By Sam Vaknin Author of "Malignant Self Love - Narcissism Revisited"

The previous versions of Encarta included a host of homework tools. Last year, these have been made into a separate product called Microsoft Student. It has now been gainfully repackaged and very much enhanced. Among the new or revamped features: free online access to MSN Encarta Premium, Step-by-Step Math Solutions calculator, Step-by-Step Math Textbook Solutions, Triangle Solver, Equations Library, tutorials, and foreign language help. MS Student comes replete with the entire Encarta Premium encyclopedia!

Homework assignments are the bane of most students I know (not to mention their hard-pressed and nescient parents). This is mainly because of the tedious and mind-numbing chores of data mining and composition. Additionally, as knowledge multiplies every 5-10 years, few parents and teachers are able to keep up.

Enter Microsoft Student 2007 - a productivity suite which, as we mentioned, includes the Encarta Encyclopedia, English and foreign language dictionaries, thesaurus, quotations library, assignment templates, tutorials, graphing calculator software and a Web Companion.

Similar to the Encarta, MS Student's Web Companion obtains search results from all the major search engines without launching any additional applications (like a browser). Content from both the Encyclopedia and the Web is presented side by side. This augmentation explicitly adopts the Internet and incorporates it as an important source of reference - as 80% of students have already done.

I am not sure how Microsoft solved the weighty and interesting issues of intellectual property that the Web Companion raises, though. Copyright-holders of Web content may feel that they have the right to be compensated by Microsoft for the use it makes of their wares in its commercial products.

MS Student would do well to also integrate with new desktop search tools from Google, Microsoft, Yahoo, and others. Students will benefit from seamless access to content from all over - their desktop, their encyclopedias, and the Web - using a single, intuitive interface.

MS Student's templates are actually clever adaptations of the popular Office suite of products - Word, Excel, and PowerPoint. They help the student produce homework plans and schedules, projects, book reports, presentations, research reports, charts, and analyses of problems in math, physics, and chemistry. Detailed step-by-step tutorials, Quick Starters, and pop-up toolbars (menus) guide the student along the way in a friendly, non-intrusive manner.

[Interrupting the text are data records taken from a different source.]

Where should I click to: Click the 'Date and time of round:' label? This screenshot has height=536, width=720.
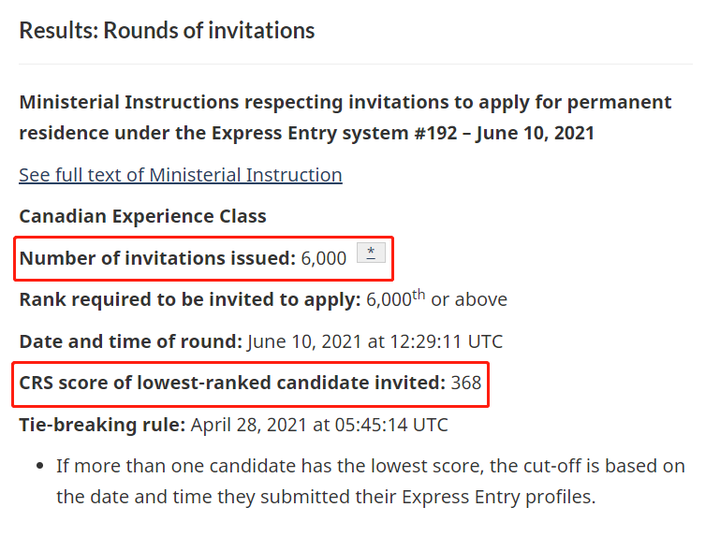[130, 342]
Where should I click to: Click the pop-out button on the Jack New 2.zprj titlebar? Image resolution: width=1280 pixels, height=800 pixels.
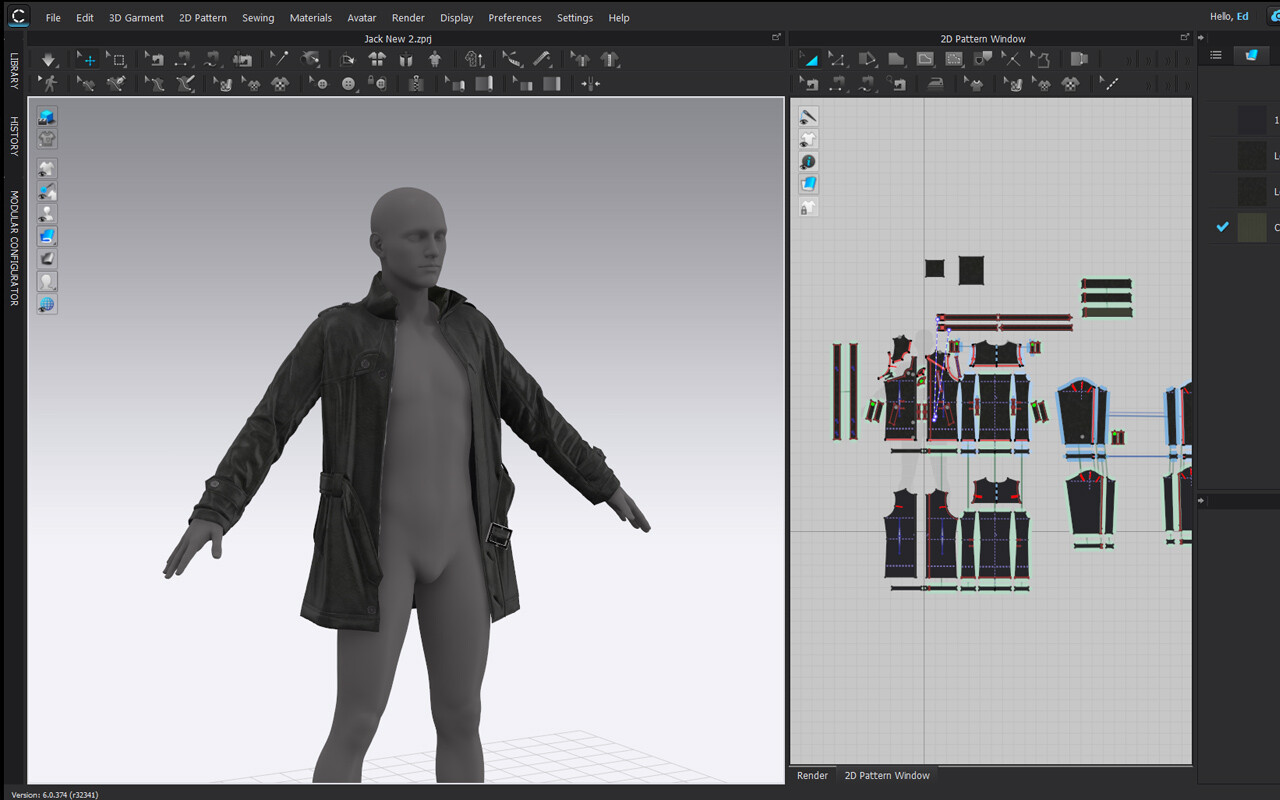click(x=777, y=37)
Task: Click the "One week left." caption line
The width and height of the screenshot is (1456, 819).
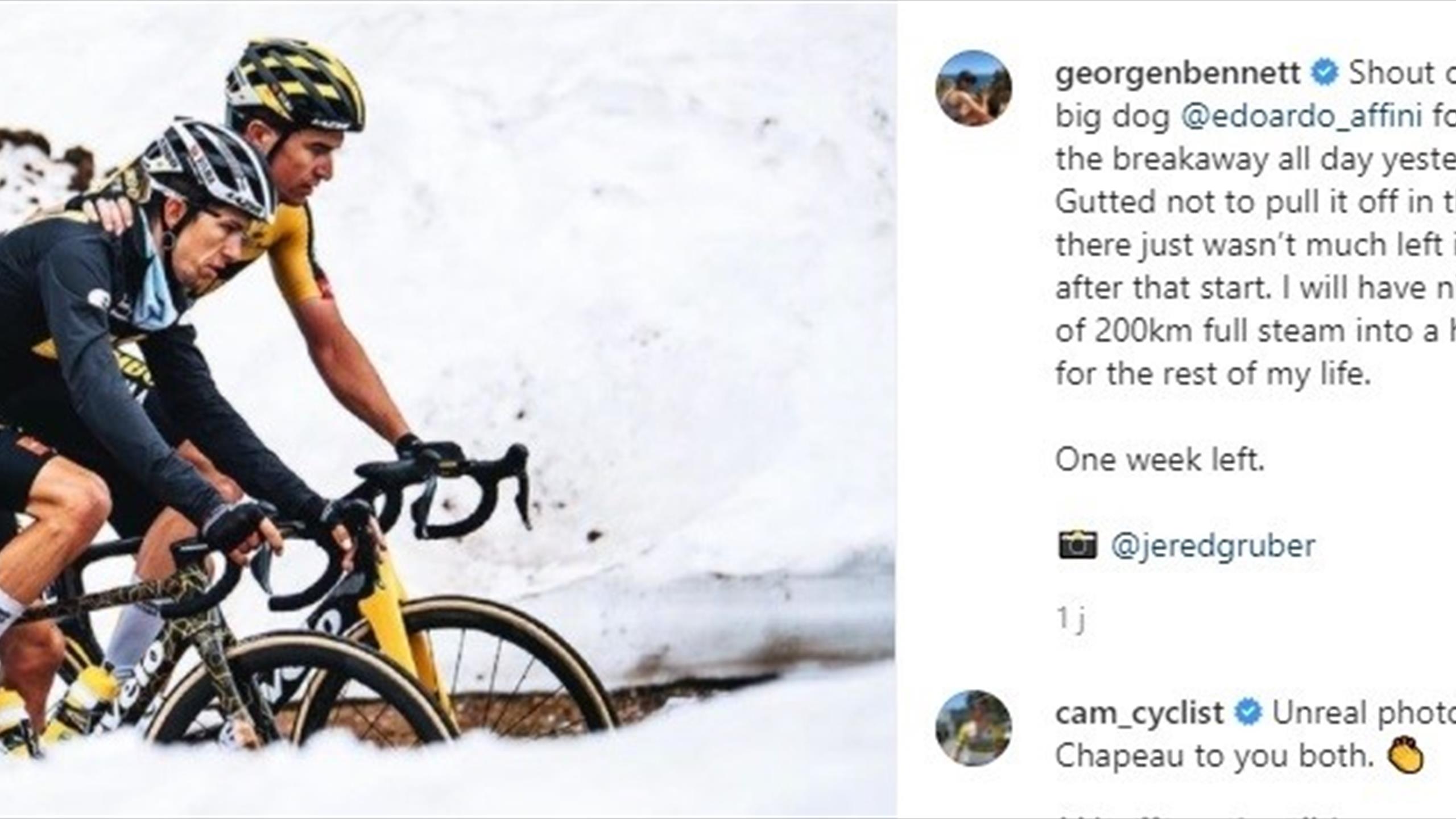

The graphing calculator is a wonder. It has both 2-D and 3-D capabilities and makes use of the full screen. Aided by an extensive Equations Library, it does everything except cook: trigonometry, calculus, math, charting, geometry, physics, and chemistry. And everything in full color!

For the student keen on the liberal arts and the humanities, Student 2007 provides detailed Book Summaries of almost 1000 classic works. Besides plot synopses, the student gets acquainted with the author's life, themes and characters in the tomes, and ideas for book reports.

MS Student 2007 is a great contribution to learning. Inevitably, it has a few flaws and glitches.

Start with the price. As productivity suites go, it is reasonably priced had its target population been adult professional users. But, at $70-100, it is beyond the reach of most poor students and parents - its most immediate market niches.

MS Student 2007 makes use of Microsoft's .Net technology. As most home computers lack it, the installer insists on adding it to the anyhow bloated Windows Operating System. There is worse to come: the .Net version installed by MS Student 2007 is plagued with security holes and vulnerabilities. Users have to download service packs and patches from Windows Update if they do not wish to run the risk of having their computers compromised by hackers.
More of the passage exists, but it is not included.